From b574328f7e04a78063c65b4d10c806caa9dc33e1 Mon Sep 17 00:00:00 2001
From: Joe Pater <02joepater06@gmail.com>
Date: Wed, 5 Mar 2025 00:58:43 +0000
Subject: [PATCH] Got shock solver working
---
flood.py | 286 +++++++++++++++++++++++++++++++++++++++++++++++--------
1 file changed, 246 insertions(+), 40 deletions(-)
diff --git a/flood.py b/flood.py
index ff0541a..75c3b23 100644
--- a/flood.py
+++ b/flood.py
@@ -1,8 +1,14 @@
from sympy import *
from matplotlib import pyplot as plt
from scipy import integrate as sp_int
+from scipy import optimize
import numpy as np
+"""
+Plot a sympy expression f(x_sym) with respect to variable x_sym.
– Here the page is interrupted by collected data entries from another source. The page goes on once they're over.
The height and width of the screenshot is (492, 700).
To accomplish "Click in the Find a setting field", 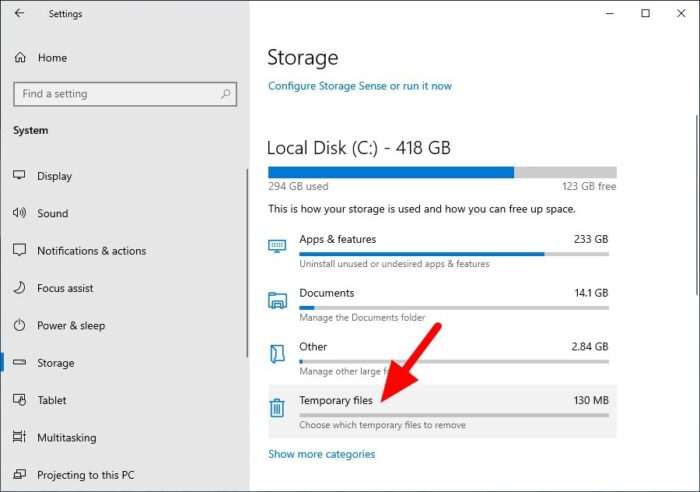I will point(125,94).
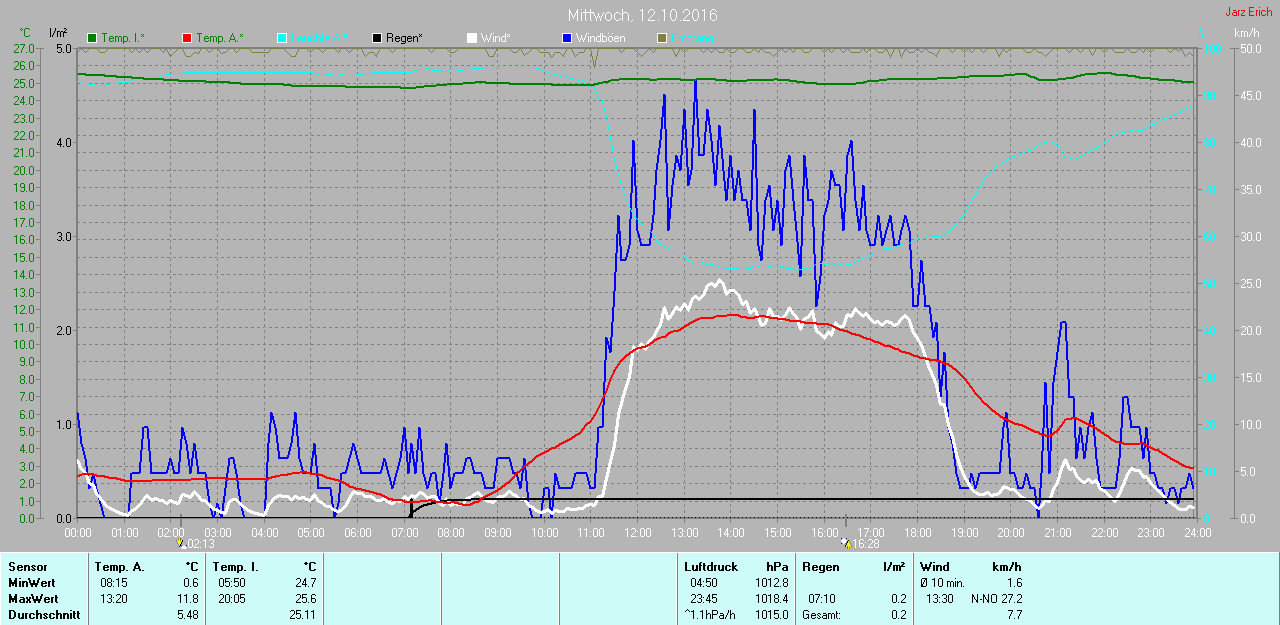The width and height of the screenshot is (1280, 625).
Task: Click the sunset marker at 16:28
Action: click(x=846, y=543)
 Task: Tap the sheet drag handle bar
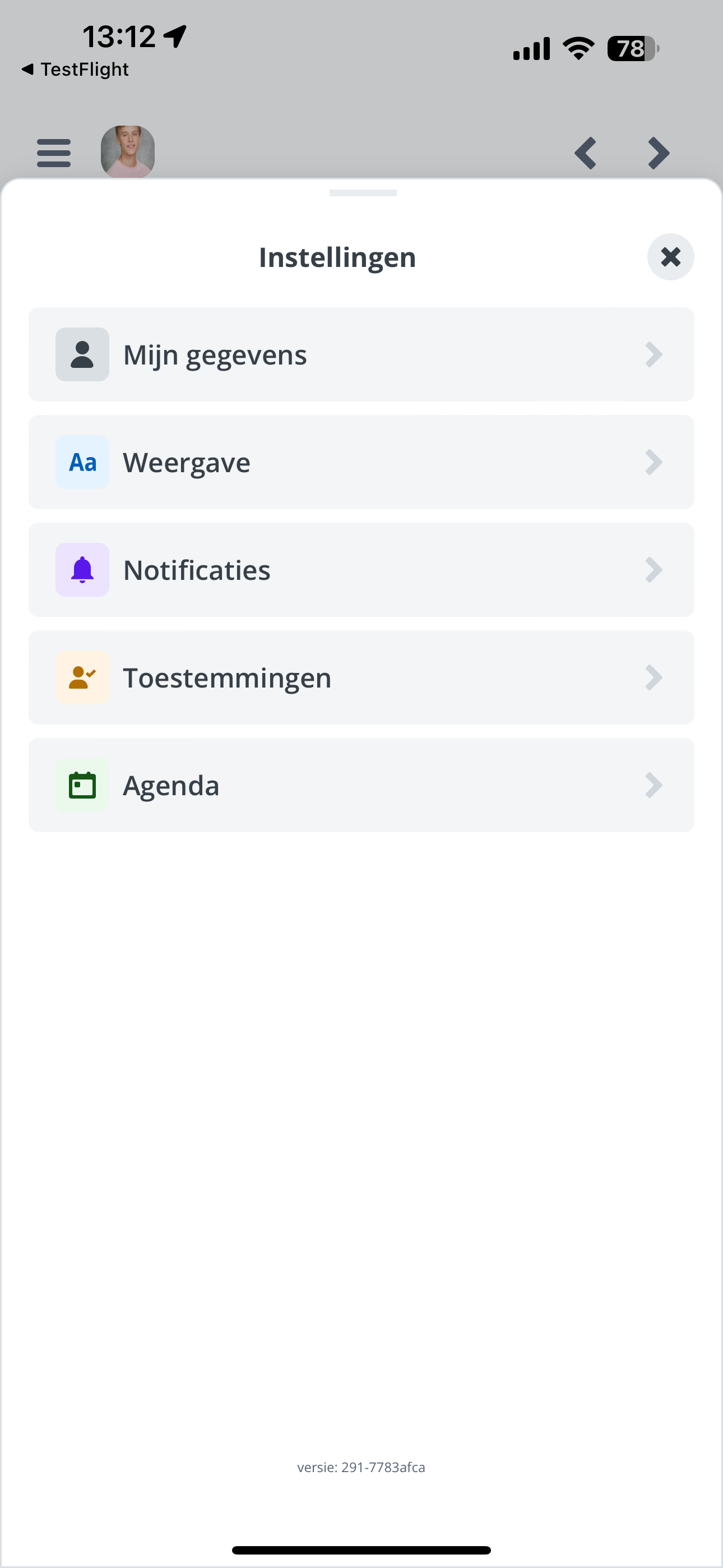click(x=363, y=193)
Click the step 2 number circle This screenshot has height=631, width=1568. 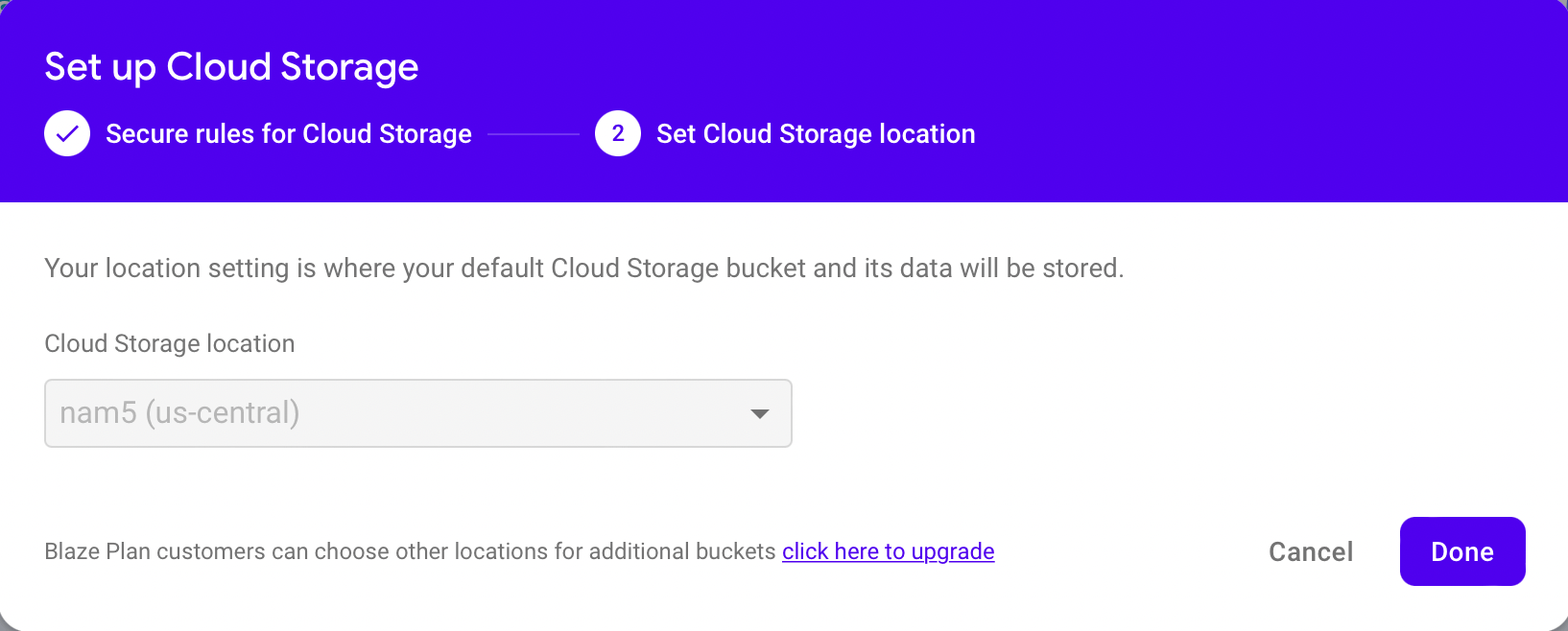coord(618,134)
+x_sym in range lim = [low, high].
+N is the number of sample points.
+"""
def plot_expr(f, x_sym, lim, N):
F = lambdify(x_sym, f)
x = []
@@ -14,15 +20,13 @@ def plot_expr(f, x_sym, lim, N):
plt.plot(x, y)
plt.show()
-def godunov_step(Q, delta, c, c_inflow):
- N = len(c)
- dc_dt = [-(Q(c[0]) - Q(c_inflow))/delta]
- for i in range(1, N):
- dc_dt.append(-(Q(c[i]) - Q(c[i-1]))/delta)
- return dc_dt
-
-
+"""
+Derive an analytical expression for the wetted perimeter of the river.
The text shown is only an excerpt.